▶ RECORDS:
-=-=-
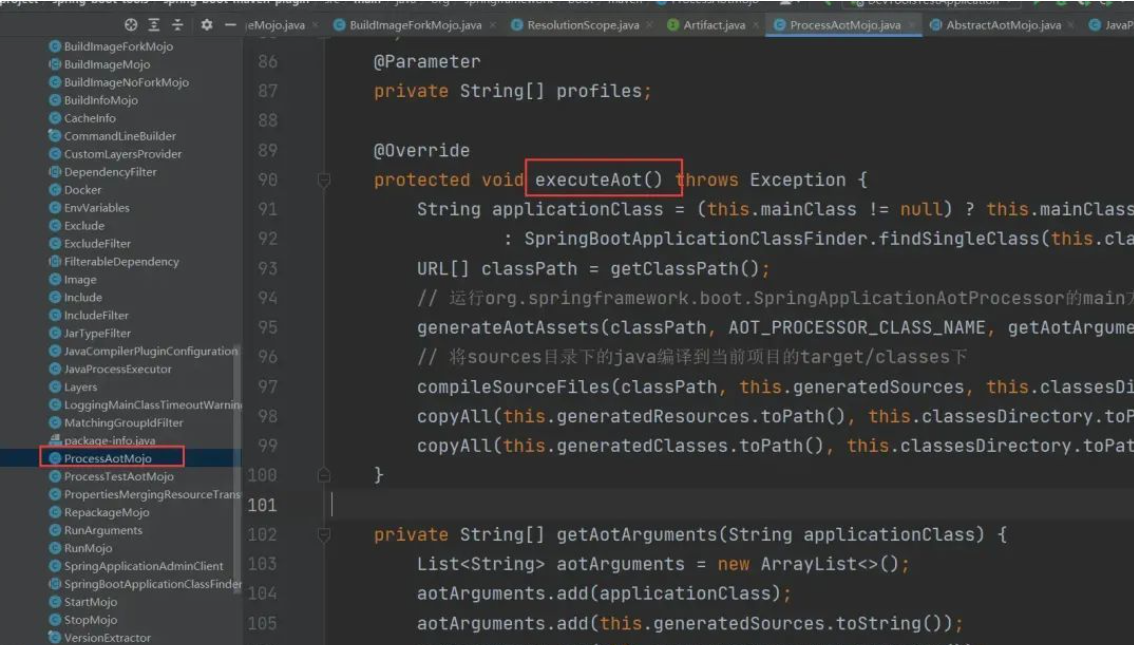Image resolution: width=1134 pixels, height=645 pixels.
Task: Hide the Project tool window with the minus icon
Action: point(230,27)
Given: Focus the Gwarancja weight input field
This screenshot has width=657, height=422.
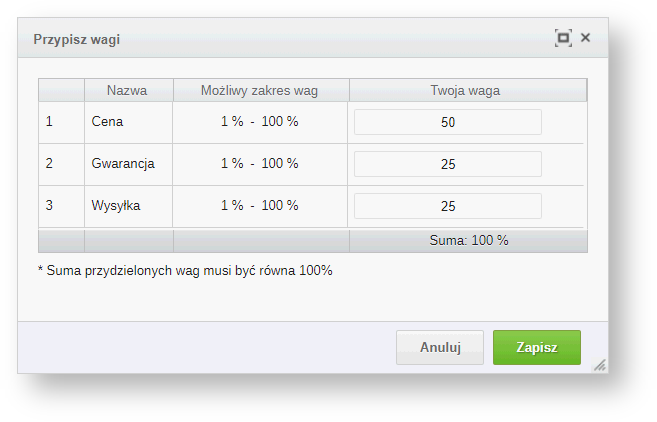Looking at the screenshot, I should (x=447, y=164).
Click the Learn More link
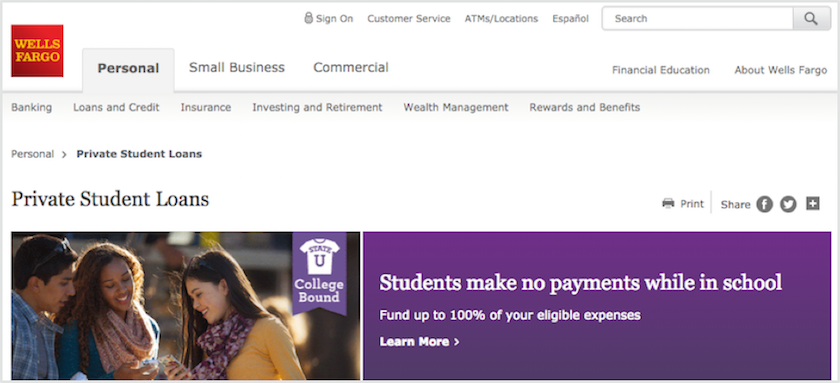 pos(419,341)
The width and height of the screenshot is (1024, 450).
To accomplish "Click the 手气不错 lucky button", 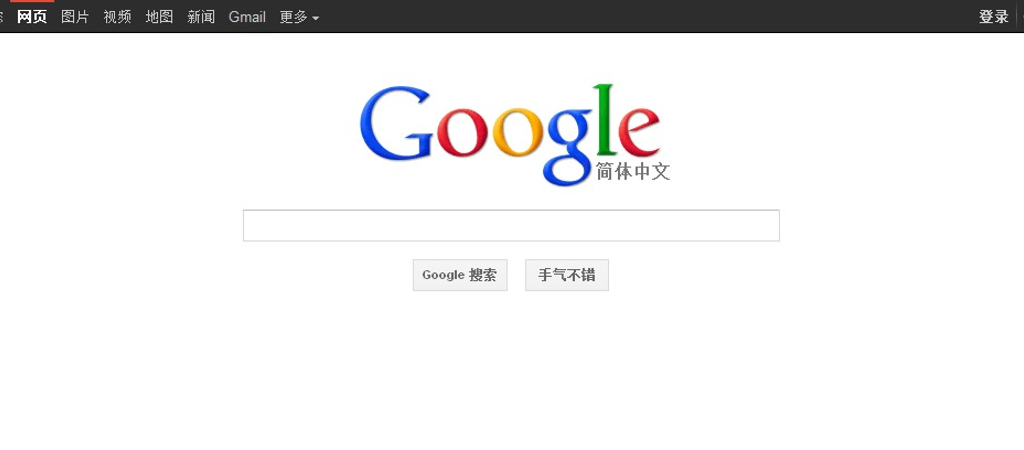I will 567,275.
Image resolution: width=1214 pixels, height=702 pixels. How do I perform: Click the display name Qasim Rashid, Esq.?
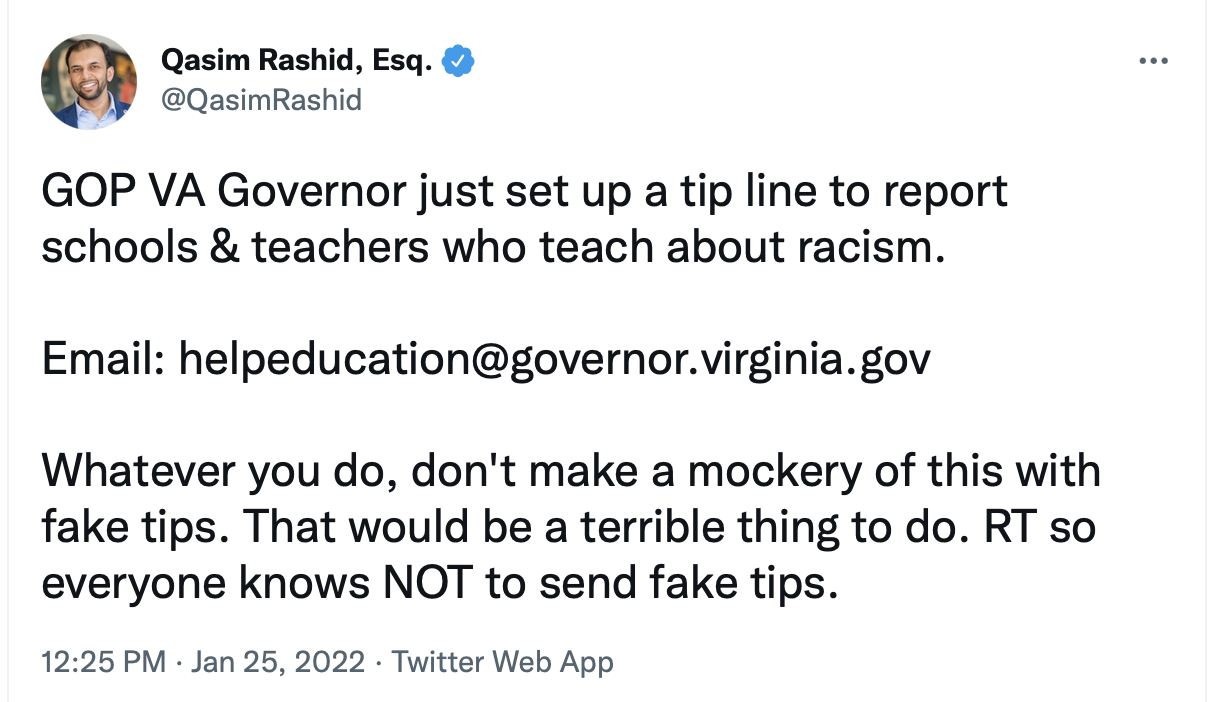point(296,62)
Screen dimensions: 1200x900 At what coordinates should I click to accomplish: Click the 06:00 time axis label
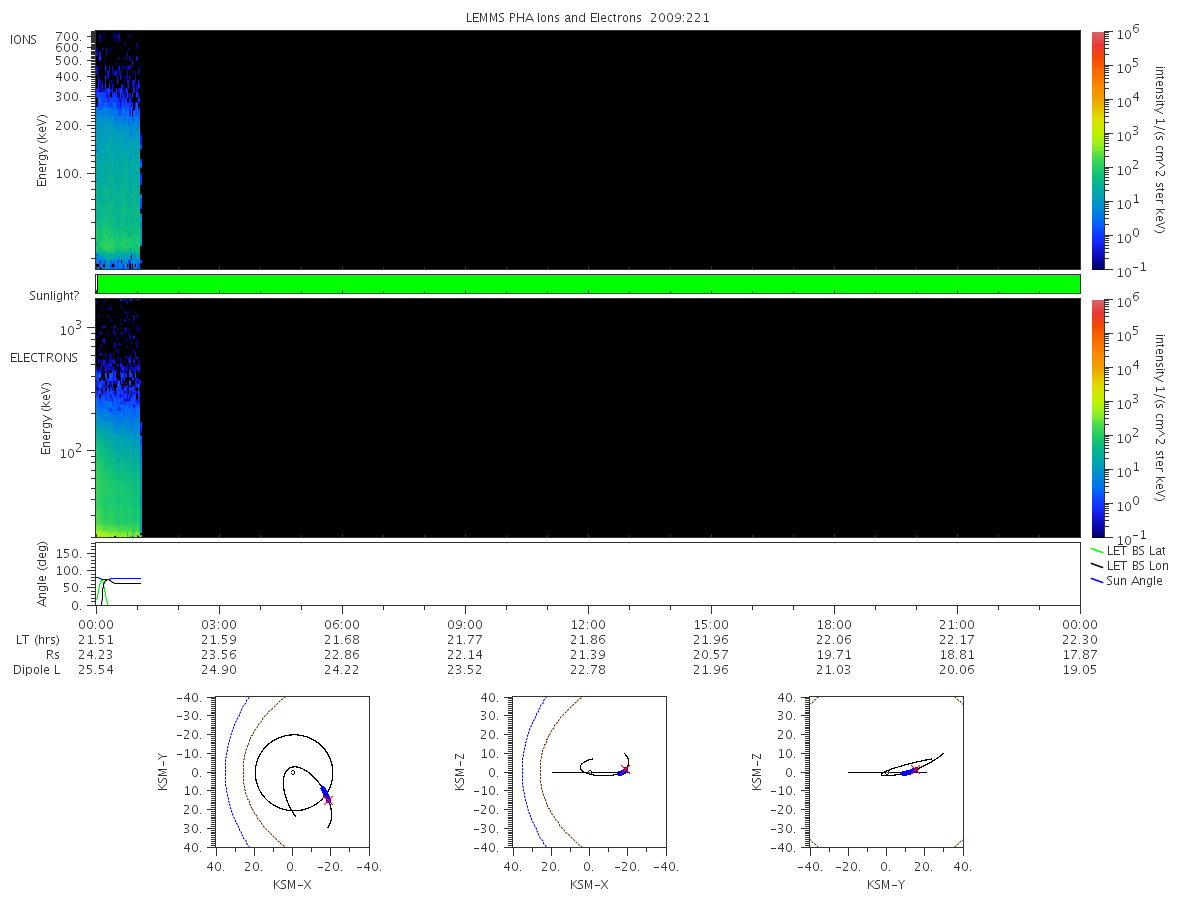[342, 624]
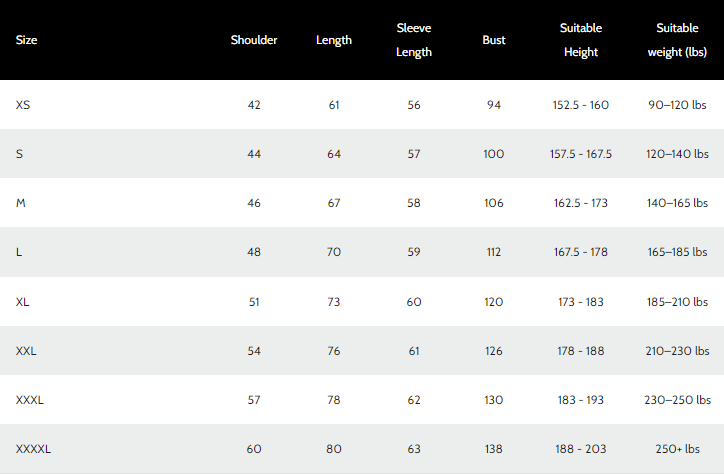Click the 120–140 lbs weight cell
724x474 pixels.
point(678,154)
-=-=-
▶ TASK PROMPT: Return word for word the line bearing "Screen dimensions: 1200x900" and every later line of the entries, but none of the pictures.

▶ WRITTEN SOLUTION:
Screen dimensions: 1200x900 At what coordinates should I click to accomplish: Click the 06:00 time axis label
[342, 624]
Click the 120–140 lbs weight cell
724x474 pixels.
point(678,154)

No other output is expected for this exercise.